For identifying those with memory complaints who will develop incident AD dementia over 2–4 years, the FCSRT-FR had better operating characteristics than LM-IR. APOE ε4 status, age, and education did not affect cut points; however, positive predictive values were higher among APOE ε4-positive individuals.
For follow-up intervals of 2–4 years, the FCSRT-FR is more predictive than the LM-IR for identifying individuals with memory complaints who will develop incident AD. APOE ε4 status improves positive predictive value, but does not affect the choice of optimal cuts.
Diagnostic guidelines for Alzheimer disease (AD) have been revised to reflect the view of the disease as a continuum.1,2 The long preclinical course of AD dementia suggests the potential for preventive measures aimed at the preclinical stages, and the search for biomarkers to identify asymptomatic individuals at high risk is underway. In the absence of definitive biomarkers to facilitate primary prevention, secondary prevention trials target persons without dementia with memory impairment and aim to delay or prevent onset of clinical AD dementia.1,2 A critical step in the design of these trials is the ability to discriminate between those with memory complaints attributable to underlying AD and those with impairment due to other causes.3−5 There are different approaches to conceptualizing the symptomatic predementia phase of AD. Definitions of mild cognitive impairment (MCI) rely on norming cognitive performance relative to an age- and education-matched sample. However, if the goal is to identify individuals with high probability of developing AD dementia, the ideal cognitive cut scores for cognitive screening could be determined prospectively based on ability to predict incident AD dementia. Demographic and genetic covariates might enhance the predictive ability of these longitudinally derived screening cut scores. Because intervention studies may involve various lengths of follow-up, it is important to determine whether the cut scores that optimize prediction depend upon length of follow-up.
The Einstein Aging Study (EAS) cohort provides the opportunity to evaluate the ability of 2 previously validated tests, the free recall component of the Free and Cued Selective Reminding Test (FCSRT-FR)6,7 and Logical Memory I immediate recall (LM-IR) of the Wechsler Memory Scale–Revised,8 to identify which community-based older individuals with cognitive complaints are likely to develop AD dementia over specified follow-up periods. We determine the sensitivity, specificity, and positive predictive values, the cut points that optimize prediction of incident AD dementia over 2–4 years of follow-up, and assess whether APOE ε4 status, a known genetic risk factor for AD dementia,9 age, or education level affect test operating characteristics.
The analysis is based on longitudinal data from the EAS. The cohort includes systematically recruited adults from a multiethnic, community-dwelling population in Bronx County, New York. Enrolled participants were at least 70 years of age, Bronx residents, noninstitutionalized, and English-speaking. Exclusions included visual or auditory impairments, active psychiatric symptomatology that interfered with assessments, and nonambulatory status.10
Written informed consent was obtained according to protocols approved by the institutional review board.

══════════

» **Check your understanding**:
1. In the memory test study, what minimum age did enrolled participants have to be?
2. Reproduce the passage of the memory test study that opens with the words containing "The analysis is" and closes with "institutional review board.".

» **Input data**:
══════════

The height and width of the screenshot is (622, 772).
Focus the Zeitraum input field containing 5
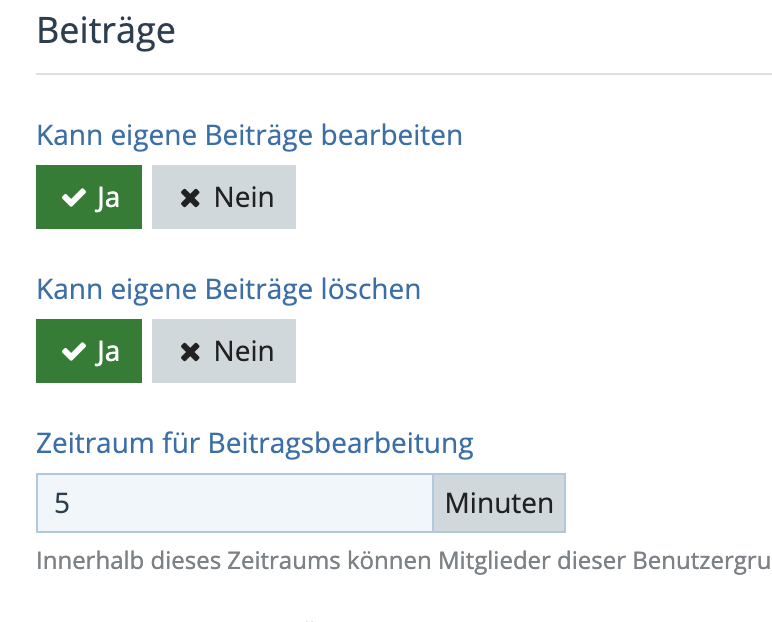(x=235, y=503)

══════════

» **Results in order**:
1. At least 70 years of age.

2.
The analysis is based on longitudinal data from the EAS. The cohort includes systematically recruited adults from a multiethnic, community-dwelling population in Bronx County, New York. Enrolled participants were at least 70 years of age, Bronx residents, noninstitutionalized, and English-speaking. Exclusions included visual or auditory impairments, active psychiatric symptomatology that interfered with assessments, and nonambulatory status.10
Written informed consent was obtained according to protocols approved by the institutional review board.